State scores in switch to SAT

The Detroit News

It’s hard to keep track of all the acronyms that fly around the education sphere, but the Michigan Department of Education’s decision to move to the SAT from the ACT is a significant change. While some school officials aren’t happy about dealing with a new test, it’s a switch that will save taxpayers money — and offer students some additional benefits.

Since 2007, all Michigan high school juniors have been required to take the ACT college entrance exam as part of the Michigan Merit Exam, in part to encourage more students to apply to college. Michigan law requires high school students to take a college entrance exam.

The move to the SAT, starting in 2016, should be fairly seamless for students, according to department officials and some education reform experts. Like the ACT, the SAT will be offered free of charge to all juniors.

Of course, not everyone is pleased with this change. Some school administrators feel blindsided and upset they now have to meet a new target after years of building a curriculum around the ACT.

Department officials should take these concerns seriously, especially since so much pressure is placed on schools to meet certain benchmarks on these tests. More leniency should be afforded schools as they transition to this new standard.

But the financial savings are real, and it would have been careless of state officials to ignore that. The MDE said the College Board, which administers the SAT, won the three-year contract worth $17.1 million — a bid that was $15 million less than the ACT.

State Superintendent Mike Flanagan thinks this is a positive change, and points to how the SAT test “is respected and used around the country.”

“Their bid was rated the highest; provides valuable assistance to Michigan educators, students, and parents; is more aligned to Michigan’s content standards; and saves the state millions of dollars over the course of the three-year contract,” Flanagan said in a statement.

The MDE says to prepare for the new test, students can take practice tests, and teachers and other school officials will participate in professional development.
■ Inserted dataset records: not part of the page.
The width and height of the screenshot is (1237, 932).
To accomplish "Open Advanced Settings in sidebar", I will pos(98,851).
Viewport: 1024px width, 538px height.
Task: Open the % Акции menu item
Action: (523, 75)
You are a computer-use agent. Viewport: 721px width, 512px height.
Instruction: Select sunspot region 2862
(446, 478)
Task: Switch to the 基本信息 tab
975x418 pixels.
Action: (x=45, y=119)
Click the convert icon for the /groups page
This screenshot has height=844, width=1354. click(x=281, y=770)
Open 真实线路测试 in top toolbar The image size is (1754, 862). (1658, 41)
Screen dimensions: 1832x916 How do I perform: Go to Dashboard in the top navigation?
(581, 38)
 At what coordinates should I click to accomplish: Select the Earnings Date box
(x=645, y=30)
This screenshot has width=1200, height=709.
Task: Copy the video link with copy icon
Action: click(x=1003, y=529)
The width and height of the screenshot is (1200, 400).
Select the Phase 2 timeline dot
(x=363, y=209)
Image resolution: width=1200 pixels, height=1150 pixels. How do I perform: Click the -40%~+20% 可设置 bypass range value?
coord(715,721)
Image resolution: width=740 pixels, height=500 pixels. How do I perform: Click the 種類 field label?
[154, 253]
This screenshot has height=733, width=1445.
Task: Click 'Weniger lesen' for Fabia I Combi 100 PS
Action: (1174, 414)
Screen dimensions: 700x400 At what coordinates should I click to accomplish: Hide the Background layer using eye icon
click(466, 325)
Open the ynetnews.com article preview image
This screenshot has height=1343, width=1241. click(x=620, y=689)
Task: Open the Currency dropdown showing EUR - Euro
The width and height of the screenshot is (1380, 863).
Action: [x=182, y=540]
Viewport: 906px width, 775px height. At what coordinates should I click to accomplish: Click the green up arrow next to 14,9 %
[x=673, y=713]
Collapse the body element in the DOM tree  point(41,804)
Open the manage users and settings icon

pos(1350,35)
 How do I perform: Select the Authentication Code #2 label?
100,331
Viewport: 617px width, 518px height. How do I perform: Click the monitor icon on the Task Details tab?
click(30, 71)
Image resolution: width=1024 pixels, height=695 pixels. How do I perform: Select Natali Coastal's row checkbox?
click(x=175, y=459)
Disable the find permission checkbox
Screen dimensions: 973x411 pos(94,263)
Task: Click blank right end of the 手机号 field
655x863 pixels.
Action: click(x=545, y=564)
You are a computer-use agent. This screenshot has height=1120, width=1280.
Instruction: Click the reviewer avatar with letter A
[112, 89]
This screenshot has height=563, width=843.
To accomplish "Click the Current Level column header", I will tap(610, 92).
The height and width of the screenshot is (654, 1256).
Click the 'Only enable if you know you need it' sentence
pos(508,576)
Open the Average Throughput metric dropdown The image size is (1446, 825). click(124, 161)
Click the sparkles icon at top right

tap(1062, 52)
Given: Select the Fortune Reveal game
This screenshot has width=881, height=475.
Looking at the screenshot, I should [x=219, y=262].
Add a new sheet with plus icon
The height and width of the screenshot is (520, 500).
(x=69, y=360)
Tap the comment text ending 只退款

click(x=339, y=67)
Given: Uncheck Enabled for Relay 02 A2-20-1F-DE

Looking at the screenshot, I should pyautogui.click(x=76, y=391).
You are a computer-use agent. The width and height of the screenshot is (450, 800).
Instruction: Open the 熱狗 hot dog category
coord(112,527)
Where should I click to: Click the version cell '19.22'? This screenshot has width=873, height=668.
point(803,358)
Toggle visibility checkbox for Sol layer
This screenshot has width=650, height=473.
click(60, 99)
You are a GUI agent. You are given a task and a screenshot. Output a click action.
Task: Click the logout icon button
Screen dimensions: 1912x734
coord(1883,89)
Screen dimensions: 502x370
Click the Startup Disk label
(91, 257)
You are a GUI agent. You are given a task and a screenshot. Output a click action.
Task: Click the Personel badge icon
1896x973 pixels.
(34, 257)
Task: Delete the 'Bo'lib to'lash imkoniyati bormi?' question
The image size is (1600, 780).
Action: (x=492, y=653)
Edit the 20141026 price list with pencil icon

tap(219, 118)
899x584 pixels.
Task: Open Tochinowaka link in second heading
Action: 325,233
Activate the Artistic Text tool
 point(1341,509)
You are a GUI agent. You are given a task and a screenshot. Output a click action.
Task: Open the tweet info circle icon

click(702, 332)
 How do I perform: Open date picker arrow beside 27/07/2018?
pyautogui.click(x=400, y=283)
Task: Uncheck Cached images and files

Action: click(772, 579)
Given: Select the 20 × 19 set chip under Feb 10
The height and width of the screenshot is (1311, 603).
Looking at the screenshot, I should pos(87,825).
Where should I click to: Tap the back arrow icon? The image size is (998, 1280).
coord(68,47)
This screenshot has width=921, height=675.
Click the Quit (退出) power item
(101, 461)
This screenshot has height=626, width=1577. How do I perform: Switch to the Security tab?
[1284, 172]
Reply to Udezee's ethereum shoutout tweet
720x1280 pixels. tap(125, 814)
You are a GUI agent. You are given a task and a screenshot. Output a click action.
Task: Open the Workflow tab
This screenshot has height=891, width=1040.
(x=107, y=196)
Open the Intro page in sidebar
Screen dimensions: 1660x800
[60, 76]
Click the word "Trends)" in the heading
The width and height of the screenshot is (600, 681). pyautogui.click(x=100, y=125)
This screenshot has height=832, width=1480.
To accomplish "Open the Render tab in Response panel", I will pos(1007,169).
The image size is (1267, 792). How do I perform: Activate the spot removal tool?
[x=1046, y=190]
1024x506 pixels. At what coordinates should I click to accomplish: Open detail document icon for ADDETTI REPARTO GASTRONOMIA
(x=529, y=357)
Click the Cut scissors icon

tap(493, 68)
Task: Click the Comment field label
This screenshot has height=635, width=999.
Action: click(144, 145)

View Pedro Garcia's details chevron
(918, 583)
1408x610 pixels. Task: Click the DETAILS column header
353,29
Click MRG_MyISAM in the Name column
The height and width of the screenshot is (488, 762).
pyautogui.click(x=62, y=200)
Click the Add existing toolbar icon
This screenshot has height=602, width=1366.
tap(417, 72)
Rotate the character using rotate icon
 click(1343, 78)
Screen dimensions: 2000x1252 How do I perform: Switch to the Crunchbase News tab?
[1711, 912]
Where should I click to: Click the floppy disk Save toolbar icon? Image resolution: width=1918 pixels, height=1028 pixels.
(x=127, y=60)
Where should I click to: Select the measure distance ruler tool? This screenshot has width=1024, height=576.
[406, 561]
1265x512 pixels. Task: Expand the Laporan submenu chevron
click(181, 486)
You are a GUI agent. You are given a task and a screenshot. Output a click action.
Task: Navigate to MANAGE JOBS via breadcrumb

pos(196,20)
This training is covered under the SAT contract.

Students will benefit from these additional training opportunities. The College Board has partnered with Kahn Academy, the free, online learning resource, to provide free SAT preparation materials to all students starting in 2015.

Martin Ackley, spokesman for the department, says nearly all colleges — including all universities in Michigan — accept the SAT test as well as the ACT, so students won’t be at a disadvantage for not taking the ACT.

The SAT tests students in reading, writing and math; the ACT has five parts: English, mathematics, reading, science and an optional writing test.

Education experts who have looked at the revamped SAT test — the one students will start taking in 2016 — say it will be more aligned to Michigan standards. Those include: requiring to back up claims, testing vocabulary in reading passages, fewer math topics but in more depth, and testing knowledge of U.S. founding documents.

The transition to the SAT will inevitably pose challenges at first, but the savings for the state and the added benefits for students made this the right call.